COS 120-5
Hybridization and the evolution of invasiveness in herbicide-managed lakes

Friday, August 9, 2013: 9:20 AM
L100A, Minneapolis Convention Center
Ryan A. Thum, Plant Science Plant Pathology, Montana State University, Muskegon, MT
Elizabeth A. LaRue, Department of Biological Sciences, Purdue University, West Lafayette, IN

Hybridization may stimulate the evolution of invasiveness in human impacted habitats if unique hybrid genotypes have higher fitness than parental genotypes. Human efforts to control invasive taxa frequently involve the intentional alteration of habitats. For example, systemic herbicides are often applied to control invasive plants. However, few studies have considered whether hybridization can result in decreased susceptibility to herbicide. Decreased susceptibility to herbicide is a relevant invasive trait in herbicide-managed landscapes because it directly affects the establishment and spread of genotypes. 

Here, we use laboratory experiments and study natural distribution patterns to test whether interspecific hybrids between introduced Eurasian watermilfoil (Myriophyllum spicatum) and native northern watermilfoil (Myriophyllum sibiricum) are more invasive than parental Eurasian watermilfoil. Specifically, we focus on two key invasive traits in this study system: vegetative growth rate and susceptibility to the commonly-used systemic herbicide 2,4-Dichlorophenoxyacetic acid (2,4-D).

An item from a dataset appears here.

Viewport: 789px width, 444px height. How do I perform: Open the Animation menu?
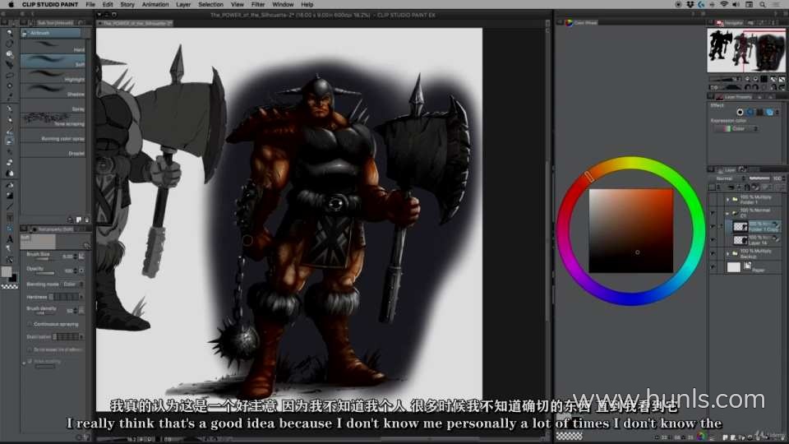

Hybrids occurred more frequently than parental species in natural lakes that were previously treated with 2,4-D, suggesting that hybrid genotypes have higher fitness than parental genotypes in herbicide-treated lakes. Indeed, in two separate laboratory experiments, hybrids had higher vegetative growth rates and exhibited considerably less susceptibility to 2,4-D. These two traits appear to be predictable outcomes of hybridization because they occurred in hybrid genotypes from distinct hybridization events. It is unclear whether these traits reflect hybrid vigor or increased response to selection compared to parental Eurasian watermilfoil, but ongoing studies address these hypotheses. 

Our results provide compelling empirical evidence that hybridization is associated with the evolution of increased invasiveness in watermilfoils.  Furthermore, our results identify hybridity as an important risk factor when determining and permitting control activities for this widely-managed invasive aquatic weed.